Sleeping Pills: Summary of Recommendations
Four drugs used to treat insomnia—eszopiclone (Lunesta), ramelteon (Rozerem), zaleplon (Sonata and generic) and zolpidem (Ambien, Ambien CR, Edluar, Zolpimist, and generic)—are effective but not necessarily better than behavioral therapy or older, less expensive drugs for many people who need a sleep aid for a night or two.
Nonprescription drugs containing an antihistamine—for example, diphenhydramine (the active ingredient in Benadryl, but also sold as a sleep aid under the brand names Nytol and Sominex and as a generic) or doxylamine (Unisom and generic)—and older prescription sedatives called benzodiazepines, such as estazolam (generic only), flurazepam (Dalmane and generic), and temazepam (Restoril and generic), might work just as well as the newer sleeping pills.
But we recommend that both prescription and nonprescription sleeping pills be used judiciously because research has found that people with mild insomnia sometimes unnecessarily take these medications when they might be able to resolve their sleep issues with nondrug measures.
In addition, all insomnia medicines can cause side effects and dependency, and even worsen your sleeping problems when abused, misused, or taken too often.

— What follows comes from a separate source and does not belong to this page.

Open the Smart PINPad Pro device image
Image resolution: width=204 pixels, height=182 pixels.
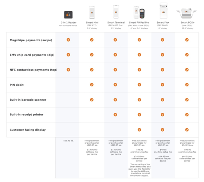point(139,12)
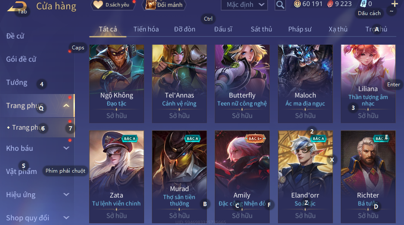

Possible side effects include daytime sleepiness, dizziness, unsteadiness, and rebound insomnia. Sleep-walking, sleep-driving, sleep-eating, memory lapses, and hallucinations have also been reported.
That said, people with persistent, chronic insomnia—three or more nights a week for months—should seek treatment. We advise cognitive behavioral therapy—a form of psychotherapy—that can improve sleep habits, possibly combined with a cautious use of sleeping pills. Research has found this can help relieve chronic insomnia.
For the average person seeking short-term help—for a few nights—we suggest trying an over-the-counter sleep aid first. If that doesn't work, our comparison of the newer drugs led us to choose zolpidem as a Best Buy. This is the less expensive, generic version of the drug Ambien. Fifteen pills cost $27 to $31, depending on the dose and where you buy it.
This report was published in January 2012.